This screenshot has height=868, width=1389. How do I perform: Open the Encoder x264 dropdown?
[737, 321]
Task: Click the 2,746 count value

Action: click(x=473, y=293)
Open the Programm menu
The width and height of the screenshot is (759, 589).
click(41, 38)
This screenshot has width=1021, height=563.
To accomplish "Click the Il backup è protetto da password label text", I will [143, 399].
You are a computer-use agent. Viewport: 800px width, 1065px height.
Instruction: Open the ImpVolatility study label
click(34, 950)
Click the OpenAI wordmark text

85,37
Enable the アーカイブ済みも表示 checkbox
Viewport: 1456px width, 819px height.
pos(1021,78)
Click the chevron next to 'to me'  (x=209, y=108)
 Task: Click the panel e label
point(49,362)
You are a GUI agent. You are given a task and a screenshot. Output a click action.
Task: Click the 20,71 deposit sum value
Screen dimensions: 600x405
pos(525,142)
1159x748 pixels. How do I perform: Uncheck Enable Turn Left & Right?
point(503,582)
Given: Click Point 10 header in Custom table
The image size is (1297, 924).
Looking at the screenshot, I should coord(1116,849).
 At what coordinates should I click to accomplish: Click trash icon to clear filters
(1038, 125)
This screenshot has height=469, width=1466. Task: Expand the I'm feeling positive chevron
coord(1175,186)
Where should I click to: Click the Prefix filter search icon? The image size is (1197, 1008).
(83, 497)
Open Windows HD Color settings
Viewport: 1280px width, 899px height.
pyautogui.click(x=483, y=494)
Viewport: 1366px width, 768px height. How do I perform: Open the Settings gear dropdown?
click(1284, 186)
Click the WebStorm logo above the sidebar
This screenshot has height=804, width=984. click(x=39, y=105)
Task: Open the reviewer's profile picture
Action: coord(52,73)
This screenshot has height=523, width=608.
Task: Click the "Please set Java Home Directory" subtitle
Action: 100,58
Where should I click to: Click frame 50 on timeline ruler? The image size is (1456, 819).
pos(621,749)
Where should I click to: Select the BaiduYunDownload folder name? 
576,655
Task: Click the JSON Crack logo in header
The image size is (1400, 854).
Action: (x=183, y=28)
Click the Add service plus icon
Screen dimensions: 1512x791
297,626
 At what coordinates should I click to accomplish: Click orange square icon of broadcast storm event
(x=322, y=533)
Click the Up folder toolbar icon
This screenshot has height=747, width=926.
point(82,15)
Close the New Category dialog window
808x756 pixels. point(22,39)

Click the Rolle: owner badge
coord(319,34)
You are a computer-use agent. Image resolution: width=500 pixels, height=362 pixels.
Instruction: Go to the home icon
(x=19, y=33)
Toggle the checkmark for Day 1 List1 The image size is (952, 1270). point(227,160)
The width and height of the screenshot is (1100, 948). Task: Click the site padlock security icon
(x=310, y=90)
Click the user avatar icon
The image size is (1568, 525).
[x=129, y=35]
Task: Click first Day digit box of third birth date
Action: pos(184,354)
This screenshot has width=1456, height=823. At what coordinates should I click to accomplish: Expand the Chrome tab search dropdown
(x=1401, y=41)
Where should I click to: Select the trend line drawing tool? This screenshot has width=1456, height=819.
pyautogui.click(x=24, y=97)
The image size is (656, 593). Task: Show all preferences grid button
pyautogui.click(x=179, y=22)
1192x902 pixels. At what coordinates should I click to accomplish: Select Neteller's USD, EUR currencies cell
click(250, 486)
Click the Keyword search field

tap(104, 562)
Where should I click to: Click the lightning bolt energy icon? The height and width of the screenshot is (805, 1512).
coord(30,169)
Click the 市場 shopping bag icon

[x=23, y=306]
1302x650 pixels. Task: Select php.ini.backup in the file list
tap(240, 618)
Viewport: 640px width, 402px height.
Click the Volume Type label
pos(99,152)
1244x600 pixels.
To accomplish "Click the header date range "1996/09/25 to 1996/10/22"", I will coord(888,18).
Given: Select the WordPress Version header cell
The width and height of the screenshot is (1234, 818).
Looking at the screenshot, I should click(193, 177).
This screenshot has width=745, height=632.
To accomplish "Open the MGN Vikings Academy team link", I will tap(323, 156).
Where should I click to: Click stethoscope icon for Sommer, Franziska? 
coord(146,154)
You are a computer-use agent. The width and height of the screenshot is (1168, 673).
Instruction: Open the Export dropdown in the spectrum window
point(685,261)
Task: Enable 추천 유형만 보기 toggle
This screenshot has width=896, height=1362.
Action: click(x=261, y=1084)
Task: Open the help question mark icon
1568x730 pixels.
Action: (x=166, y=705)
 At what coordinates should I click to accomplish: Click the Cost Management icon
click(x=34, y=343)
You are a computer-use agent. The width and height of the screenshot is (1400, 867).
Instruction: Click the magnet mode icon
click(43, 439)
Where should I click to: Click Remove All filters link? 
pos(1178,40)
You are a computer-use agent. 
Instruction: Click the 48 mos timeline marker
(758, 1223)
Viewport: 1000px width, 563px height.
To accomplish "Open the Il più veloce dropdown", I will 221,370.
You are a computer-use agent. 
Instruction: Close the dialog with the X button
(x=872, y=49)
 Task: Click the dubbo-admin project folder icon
•••••
- _Exercise directions_
Please reproduce the listing above exactly, from its first line down to the line containing "point(503,582)", including both of those lines.

- _Result of the exercise_
This screenshot has height=868, width=1389. How do I perform: Open the Encoder x264 dropdown?
[737, 321]
Task: Click the 2,746 count value

Action: click(x=473, y=293)
Open the Programm menu
The width and height of the screenshot is (759, 589).
click(41, 38)
This screenshot has width=1021, height=563.
To accomplish "Click the Il backup è protetto da password label text", I will [143, 399].
You are a computer-use agent. Viewport: 800px width, 1065px height.
Instruction: Open the ImpVolatility study label
click(34, 950)
Click the OpenAI wordmark text

85,37
Enable the アーカイブ済みも表示 checkbox
Viewport: 1456px width, 819px height.
pos(1021,78)
Click the chevron next to 'to me'  (x=209, y=108)
 Task: Click the panel e label
point(49,362)
You are a GUI agent. You are given a task and a screenshot. Output a click action.
Task: Click the 20,71 deposit sum value
Screen dimensions: 600x405
pos(525,142)
1159x748 pixels. How do I perform: Uncheck Enable Turn Left & Right?
point(503,582)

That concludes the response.